WORK REQUIRED. Only the lines from the one holding "Given: Edit the" through the end of the records below are to be reproduced exactly, and pictures are to be omitted.

EXERCISE INPUTS.

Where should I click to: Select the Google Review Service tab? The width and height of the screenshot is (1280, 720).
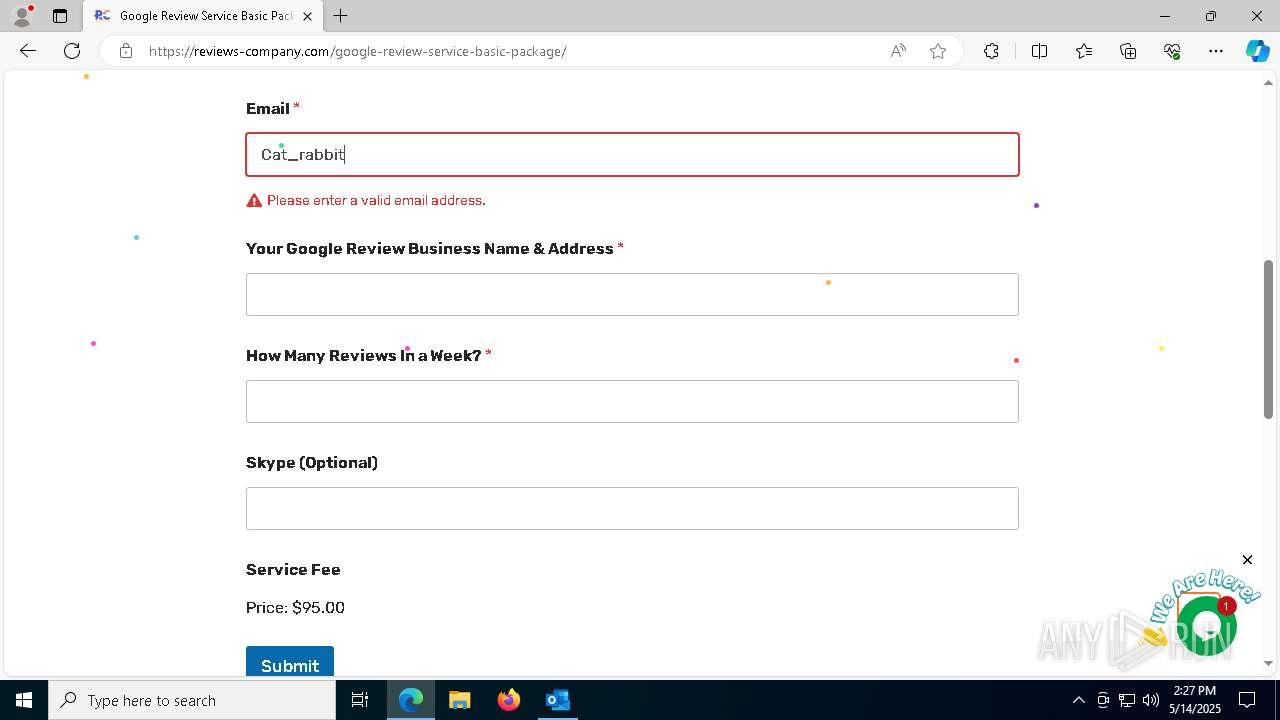(x=200, y=16)
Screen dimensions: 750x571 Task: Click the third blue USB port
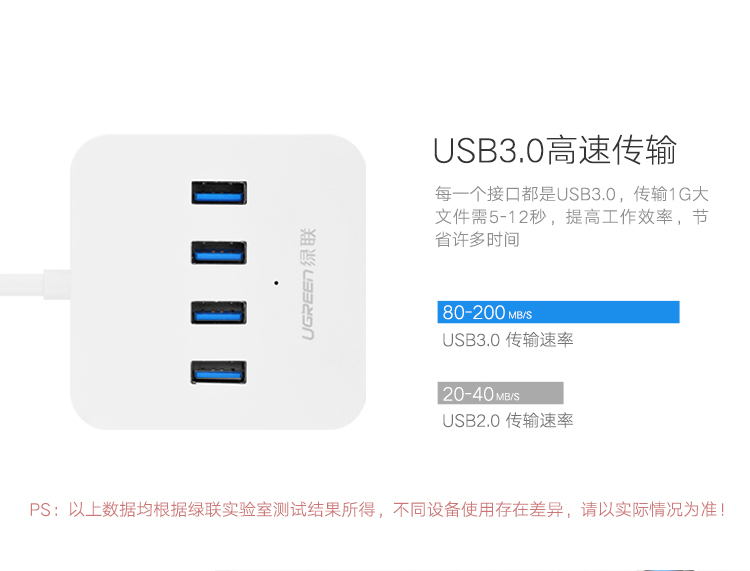click(x=219, y=313)
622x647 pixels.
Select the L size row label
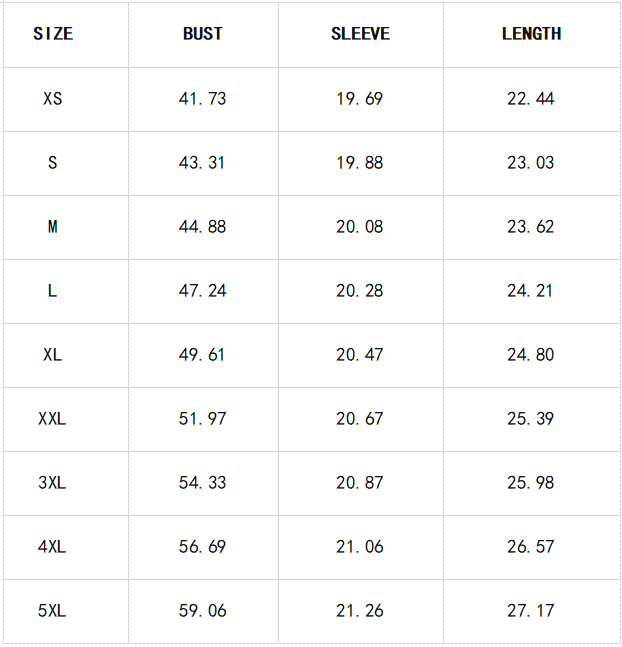click(53, 291)

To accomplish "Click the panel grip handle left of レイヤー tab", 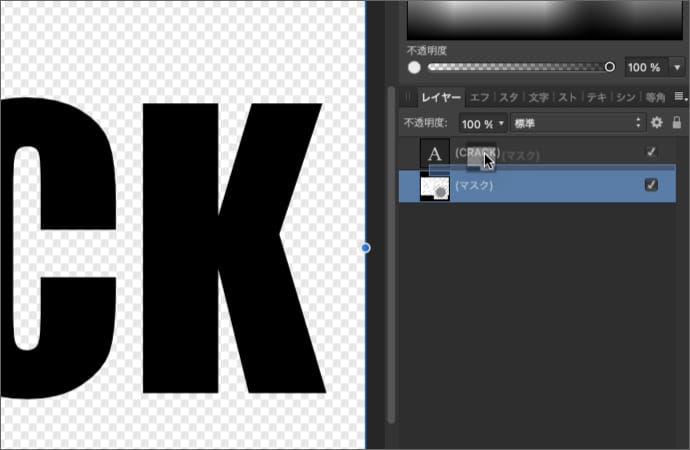I will [x=407, y=97].
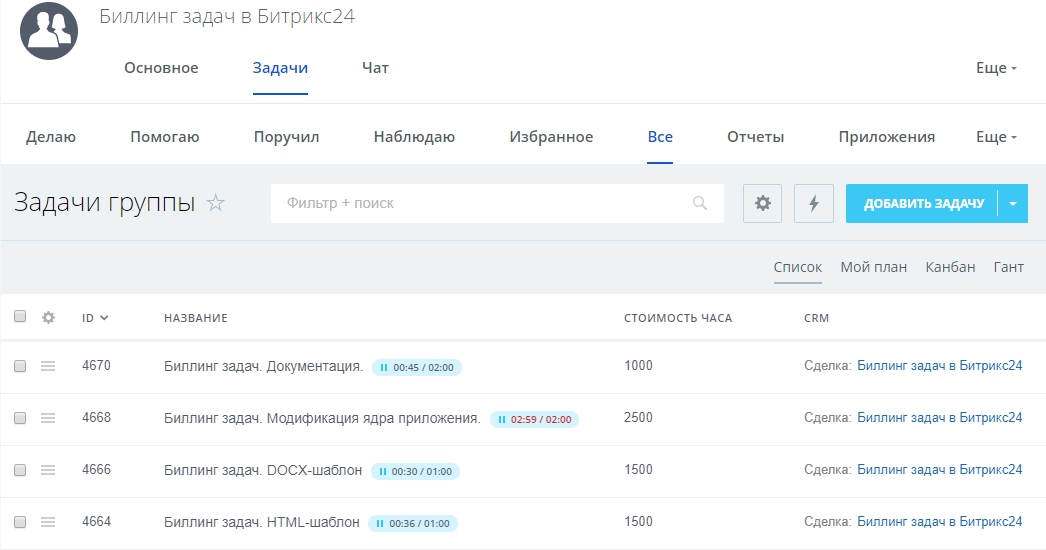Click the timer badge on task 4668

pos(534,419)
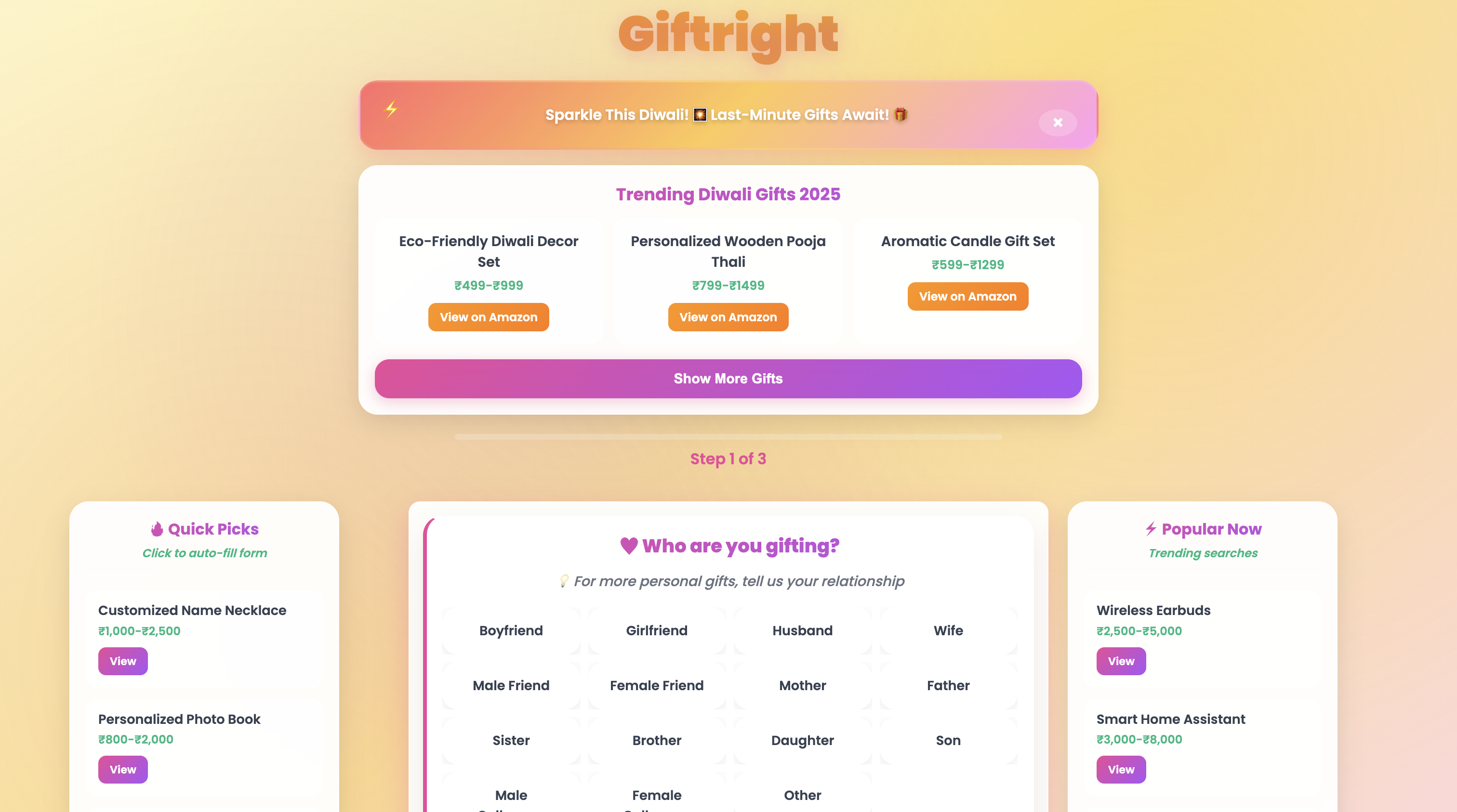1457x812 pixels.
Task: Select Brother from the relationship grid
Action: pyautogui.click(x=656, y=740)
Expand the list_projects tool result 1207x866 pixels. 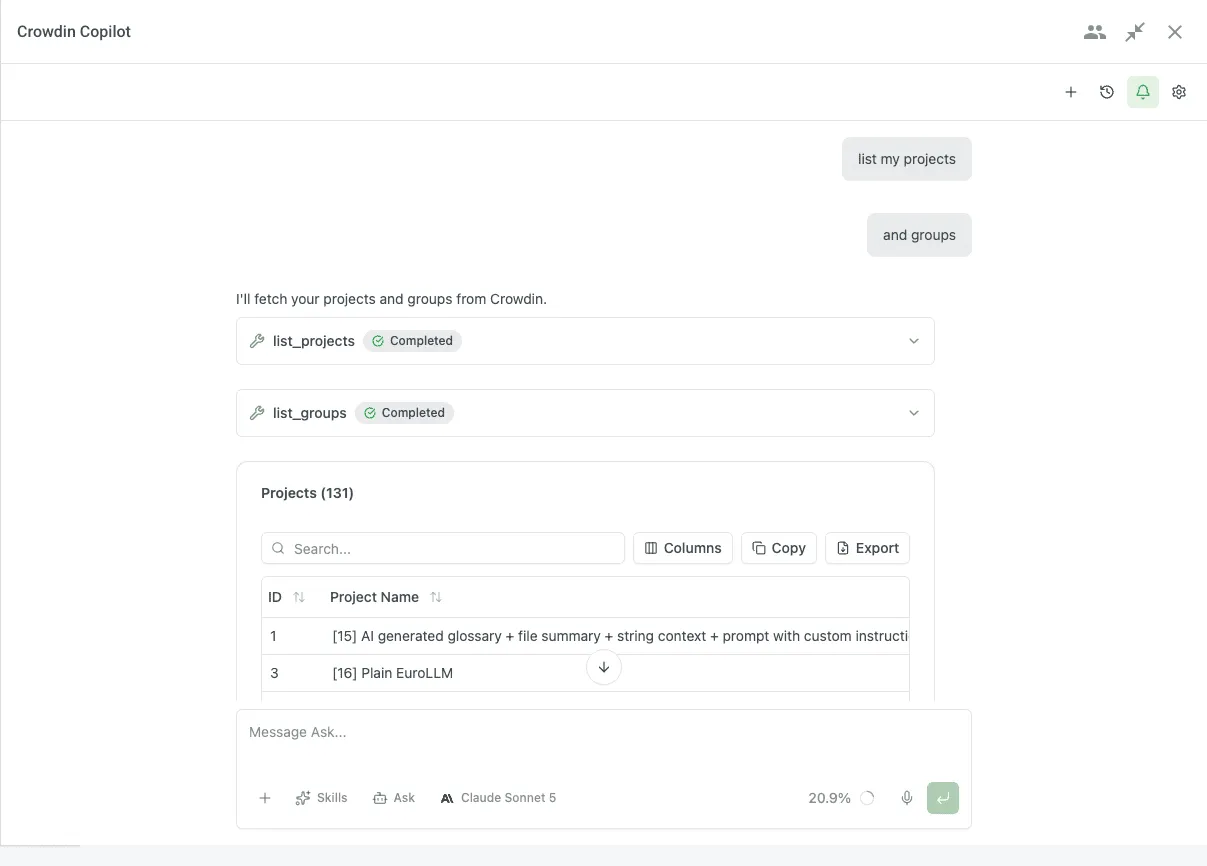[585, 341]
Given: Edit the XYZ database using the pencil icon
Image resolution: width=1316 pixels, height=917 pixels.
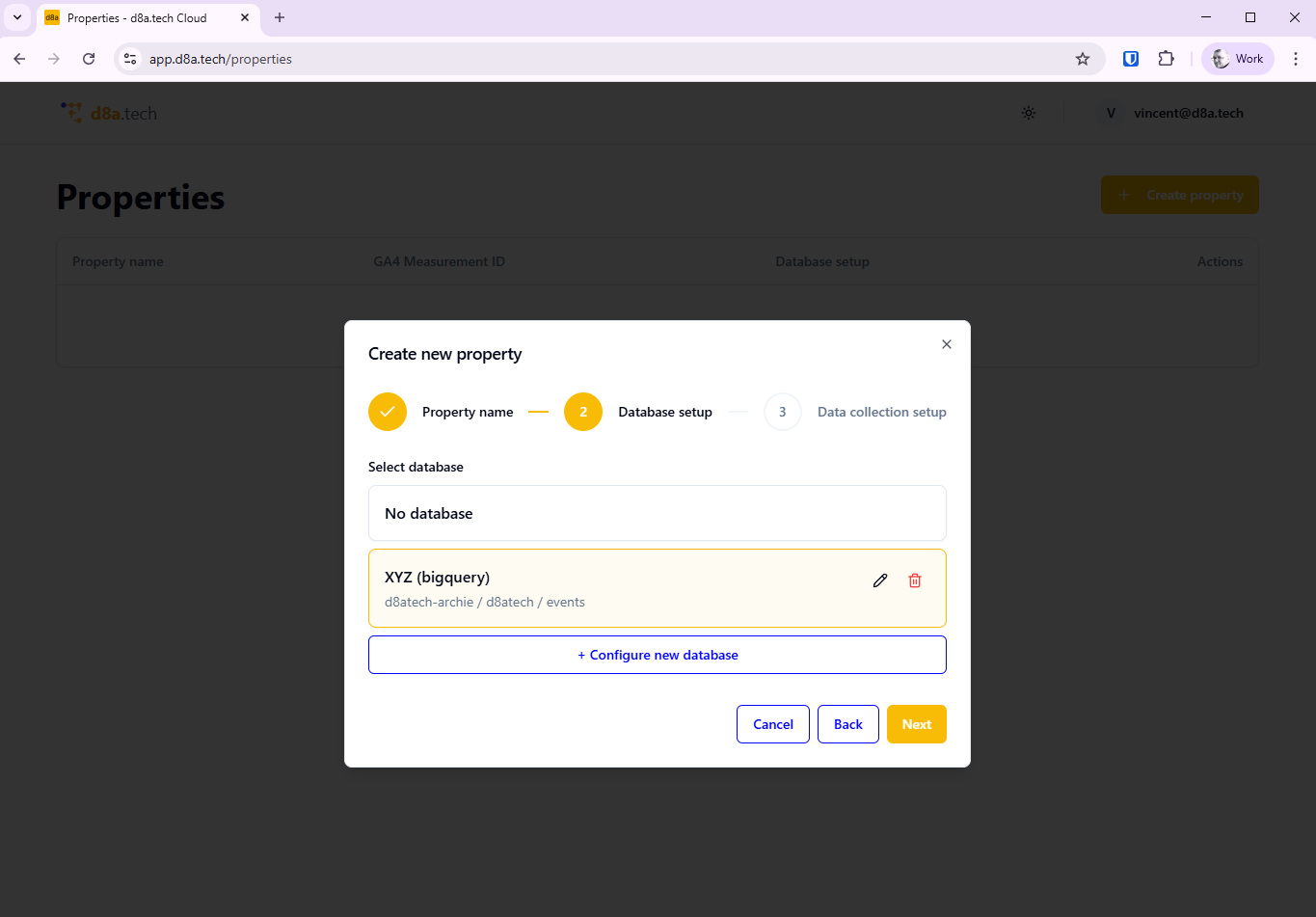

ANSWER FOR THE TASK.
Given: Edit the XYZ database using the pencil icon
Image resolution: width=1316 pixels, height=917 pixels.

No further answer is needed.